Consumer inflation at both the headline and core level cooled in the March quarter – an outcome that has added to the belief that the Reserve Bank will not lift rates at its May policy meeting next Tuesday.
The core measure is the RBA’s preferred measure and data from the Australian Bureau of Statistics showed it rose at an annual 6.6% rate, while the headline rate was 7%, down from 7.8% in the three months to December.
The core or trimmed median rate eased from 6.9% in the December quarter but if you add in the other core measure, the weighted median, the outcome was a lower reading of 6.2%, down from 6.4%.
On a quarter-on-quarter basis, the headline rate was up 1.4%, also down on the higher 1.9% rise in the final three months of 2022 and well under the most recent peak of 2.1% in the first quarter of last year.
On a monthly basis the fall in inflation was more noticeable, falling from the peak rate of 8.4% rate in December to 6.3% in March.
The Australian Bureau of Statistics pointed out that services inflation saw its highest quarter reading of 6.1% since 2001 – which was influenced back then by the impact of the new GST.
The Bureau said services inflation was driven higher by higher prices for holiday travel, medical services (both seasonal), rents and restaurant meals.
Goods annual inflation eased after two years of steady increases, from 9.5% to 7.6% due to discounting on furniture, appliances and clothes in the March quarter and lower petrol and diesel prices.
Michelle Marquardt, ABS head of prices statistics, said “CPI inflation slowed in the March quarter, with the quarterly rise being the lowest since December 2021. While prices continued to rise for most goods and services, many of these increases were smaller than they have been in recent quarters.”
She said the most significant contributors to this quarter’s rise “were medical and hospital services (+4.2 per cent), tertiary education (+9.7 per cent), gas and other household fuels (+14.3 per cent) and domestic holiday travel and accommodation (+4.7 per cent).”
“Prices for medical and hospital services typically rise in the March quarter as GPs and other health service providers review their consultation fees, and the Medicare Safety Net is reset at the start of the calendar year.
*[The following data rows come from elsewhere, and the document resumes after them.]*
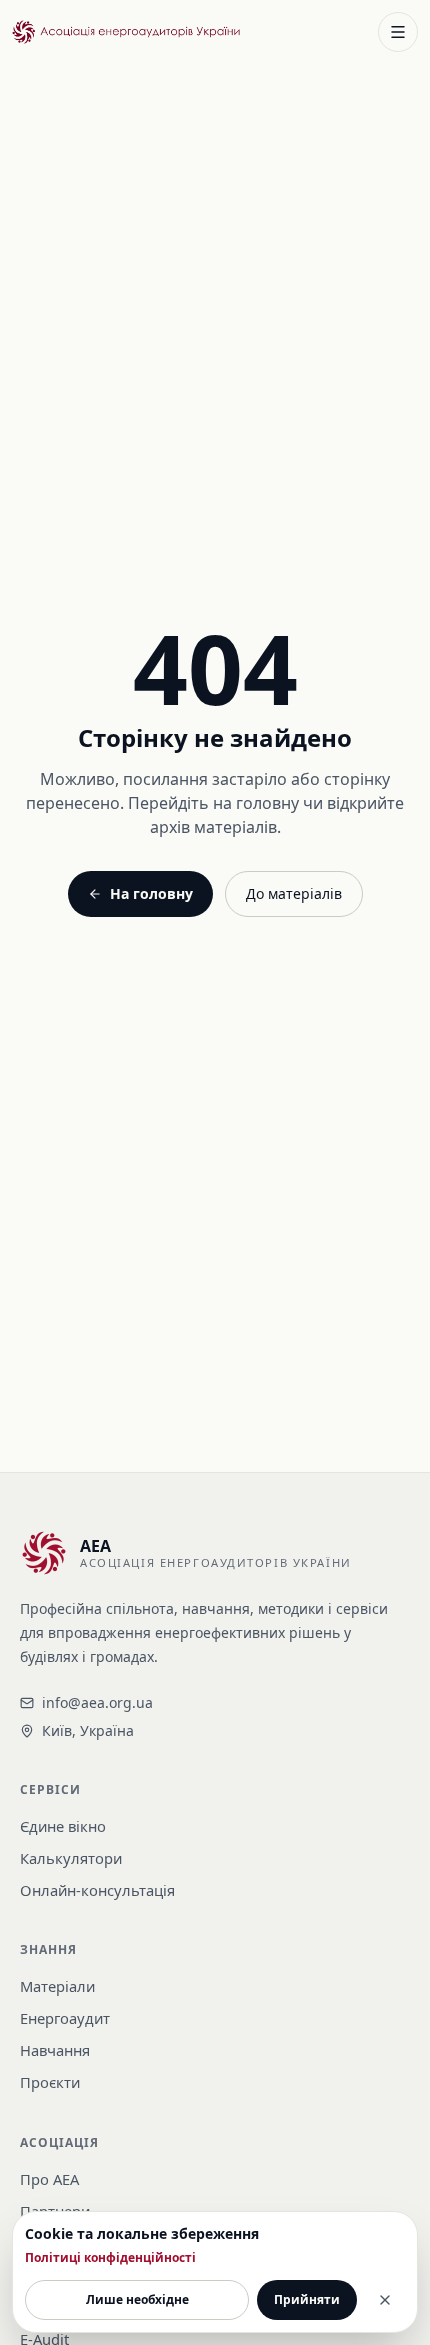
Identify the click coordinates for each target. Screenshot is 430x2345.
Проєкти (50, 2082)
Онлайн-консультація (97, 1890)
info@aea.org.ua (97, 1702)
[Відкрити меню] (398, 32)
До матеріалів (294, 893)
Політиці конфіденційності (110, 2258)
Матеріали (57, 1986)
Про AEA (49, 2179)
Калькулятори (71, 1858)
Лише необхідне (137, 2299)
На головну (151, 893)
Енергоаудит (65, 2018)
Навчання (55, 2050)
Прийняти (307, 2299)
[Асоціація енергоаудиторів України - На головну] (126, 31)
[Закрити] (385, 2300)
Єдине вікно (63, 1826)
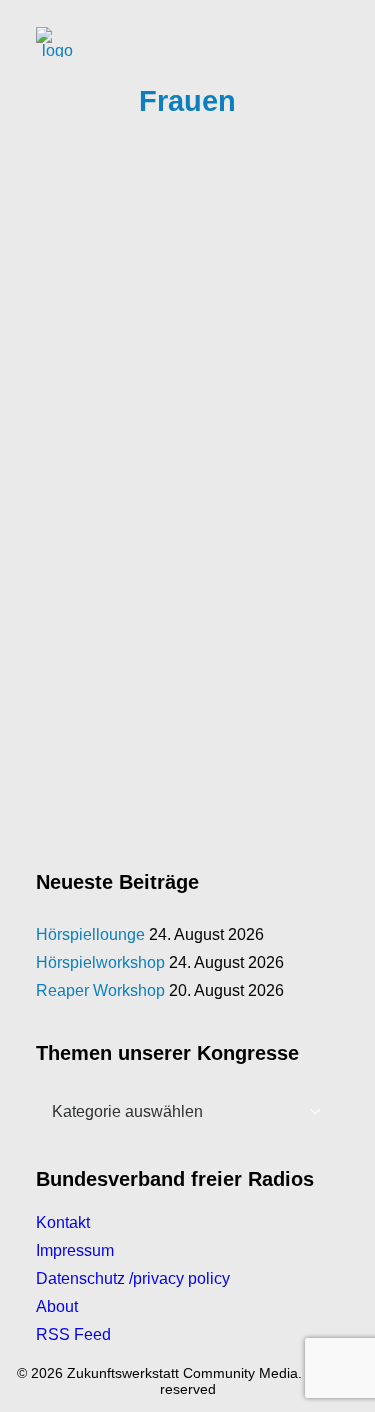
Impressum (75, 1250)
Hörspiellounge (90, 934)
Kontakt (63, 1222)
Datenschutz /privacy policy (133, 1278)
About (57, 1306)
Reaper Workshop (100, 990)
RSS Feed (73, 1334)
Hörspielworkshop (100, 962)
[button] (329, 42)
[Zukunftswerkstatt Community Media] (57, 42)
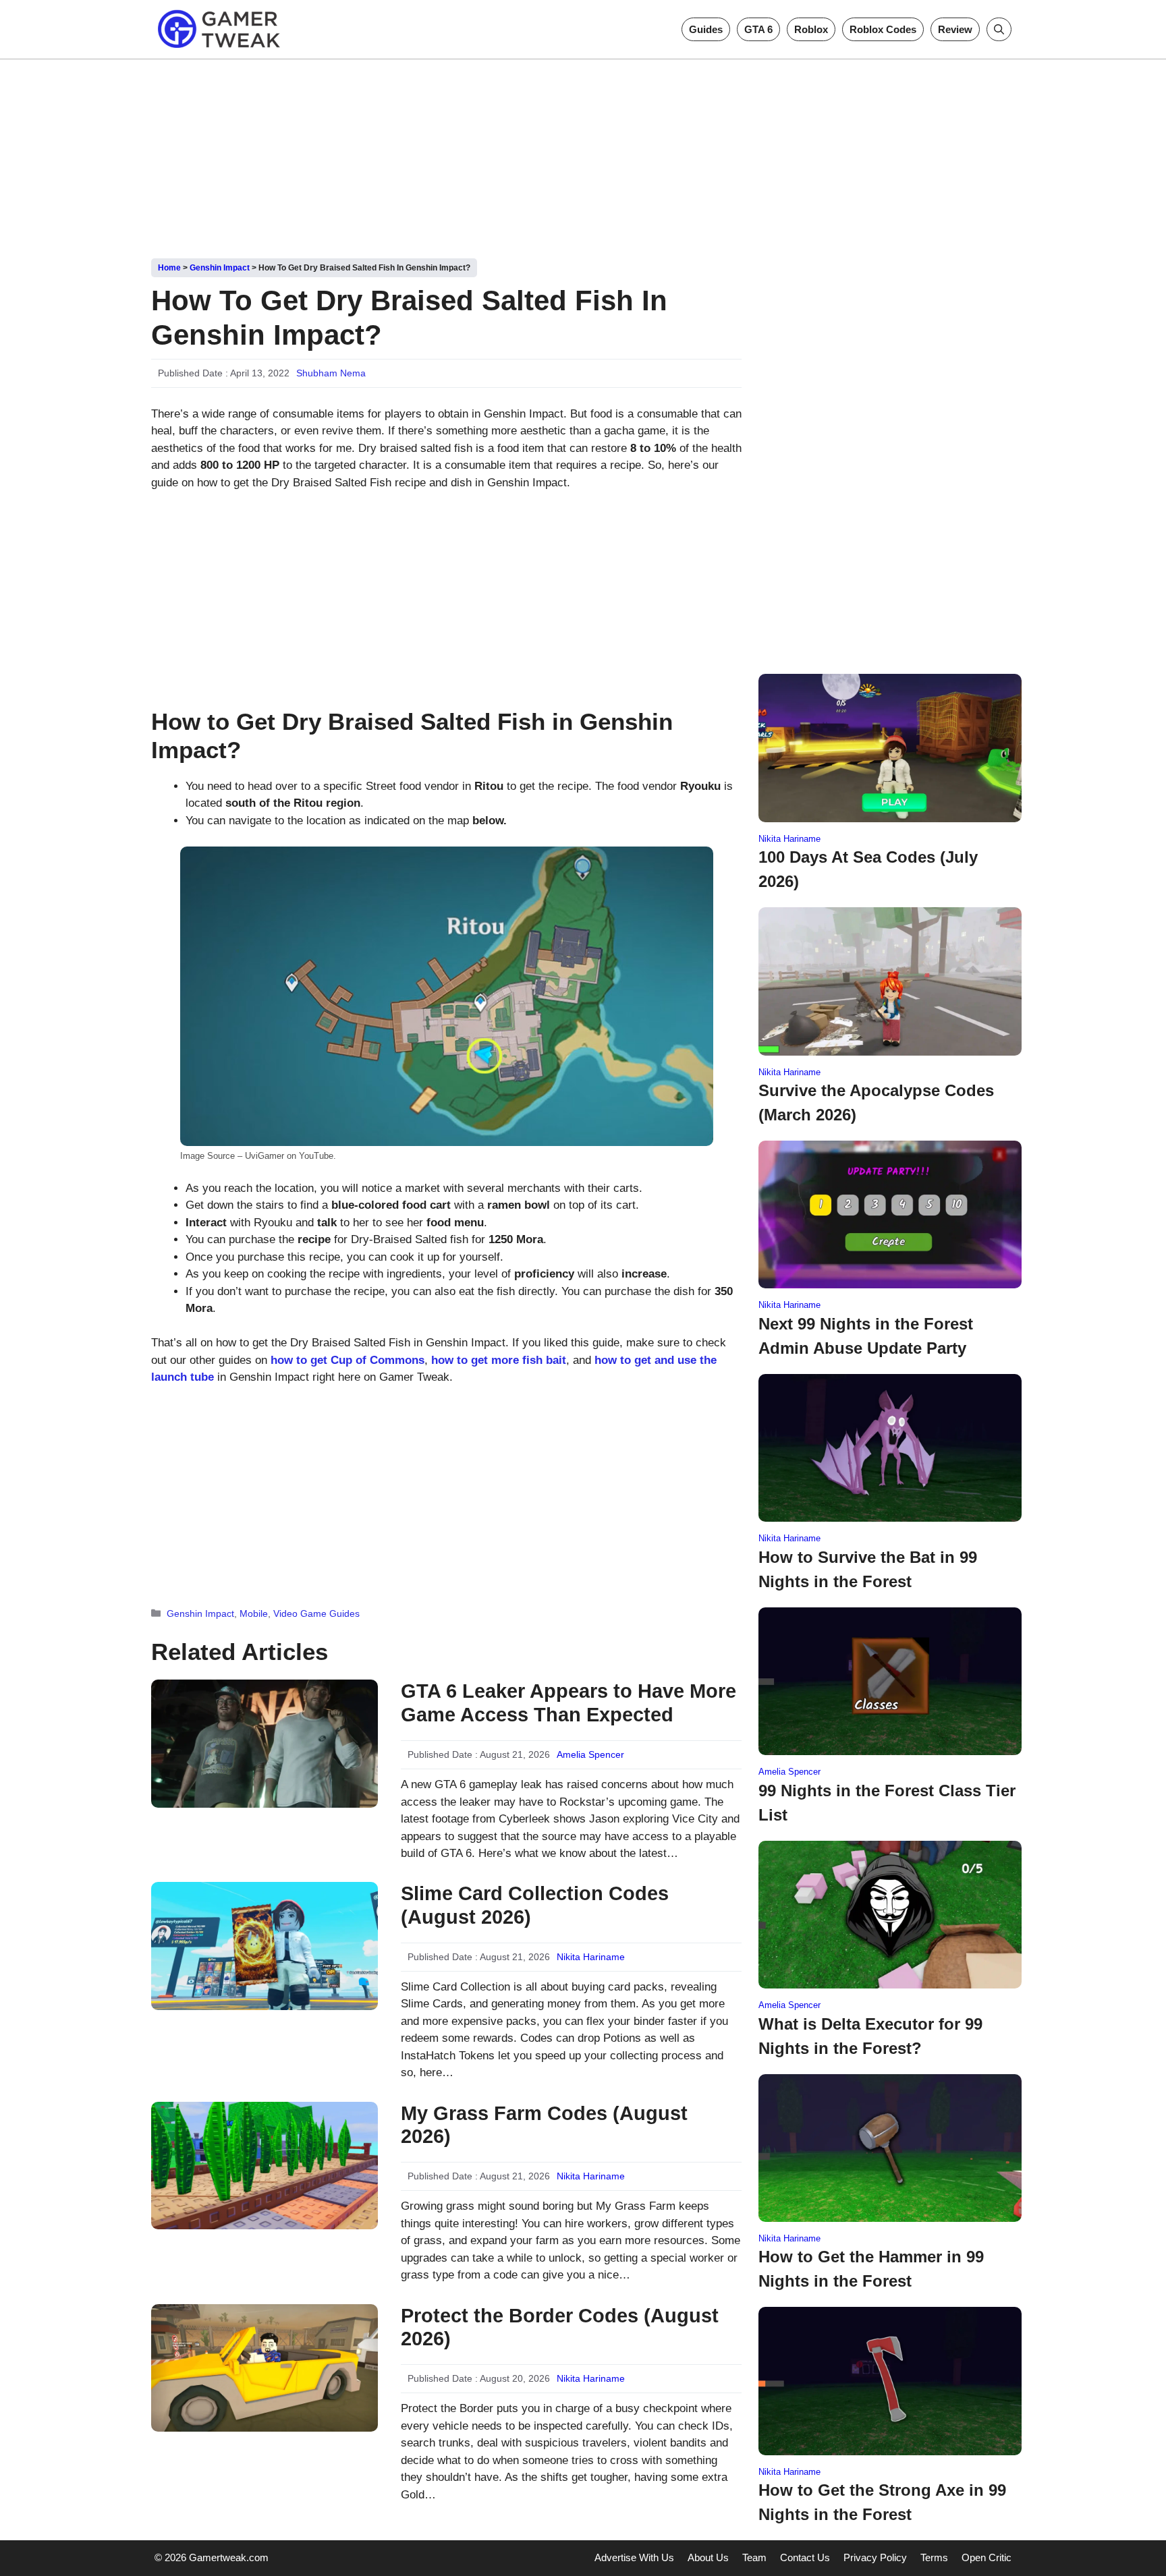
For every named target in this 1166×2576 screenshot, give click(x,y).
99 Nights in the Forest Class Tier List (887, 1802)
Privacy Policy (875, 2557)
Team (754, 2557)
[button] (999, 29)
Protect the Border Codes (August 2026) (560, 2327)
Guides (706, 29)
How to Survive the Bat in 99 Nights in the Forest (867, 1569)
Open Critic (986, 2557)
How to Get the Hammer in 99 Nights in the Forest (871, 2269)
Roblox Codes (883, 29)
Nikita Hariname (591, 1956)
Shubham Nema (331, 373)
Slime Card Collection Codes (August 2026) (535, 1905)
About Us (708, 2557)
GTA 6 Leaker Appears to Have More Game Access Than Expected (568, 1702)
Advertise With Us (634, 2557)
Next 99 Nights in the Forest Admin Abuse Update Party (865, 1336)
This year some private health insurance premiums also increased in January, adding to the price rise for medical and hospital services,” said Ms Marquardt.
“Tertiary education fees are also indexed at the start of the year. This quarter additional strength was seen in tertiary education as changes in student contribution bands and fees introduced in 2021 as part of the Jobs-ready Graduates Package continued to flow through to the index.”
“Price reviews reflecting higher wholesale gas prices led to rises in gas and other household fuels, with rises seen across all eight capital cities and the strongest rise recorded in Melbourne (+22.7 per cent).
“This quarter’s rise was notable as prices increased in all eight capital cities, whereas typically only Melbourne’s prices are reviewed in the March quarter,” said Ms Marquardt. Higher prices reflected major events over the past year including the ongoing war in Ukraine and unplanned outages at coal fired power stations.
There was strong demand for holiday travel over the school holiday period and the return of major events to some capital cities resulted in price rises for domestic accommodation. These increases were partially offset by small price falls for domestic airfares following significant price rises in recent quarters.
“Food prices (+1.6 per cent) continued to rise, driven by fruit and vegetables (+2.4 per cent) and snacks and confectionary (+4.1 per cent). “Potato shortages due to wet weather in key growing regions late last year led to price rises for both potato crisps and frozen potato products, while higher edible oil and packaging prices also contributed to the rise for a range of snack products,” said Ms Marquardt.
“Fruit prices rose due to damaging weather in apple and avocado growing regions late in 2022, as well as typical seasonal rises for apples and citrus.”
Partially offsetting the rise was international holiday travel and accommodation (-8.2 per cent), as some destinations entered their off-peak seasons following significant rises in recent quarters.
Discounting activity by retailers resulted in falls across furniture (-4.6 per cent), major and small appliances (-3.8 per cent and -3.6 per cent) and clothing (-3.2 per cent).
The big drivers across the 12 months were new dwellings (+12.7 per cent), domestic holiday travel and accommodation (+25.0 per cent) and electricity (+15.5 per cent) the most significant contributors.
The only factor that might see the RBA lift rates next Tuesday would be the continuing strength of the jobs market, but weak wages growth will not make that a convincing argument on its own.
The easing in inflation in the March quarter and month by month tells us that getting it back to the 2% to 3% will be a slow process, unless the economy turns turtle and goes bottoms up into a recession.
The Reserve Bank started hiking interest a year ago next month and after 10 consecutive raises, it decided to hold steady at 3.6% at its April policy meeting
In recent communications (The minutes of the April meeting predominantly), the bank made it clear it is prepared to hike again if the incoming data undermines its pathway to returning inflation back within its 2%-3% target.
Nothing released since then qualifies as a rate rise driver.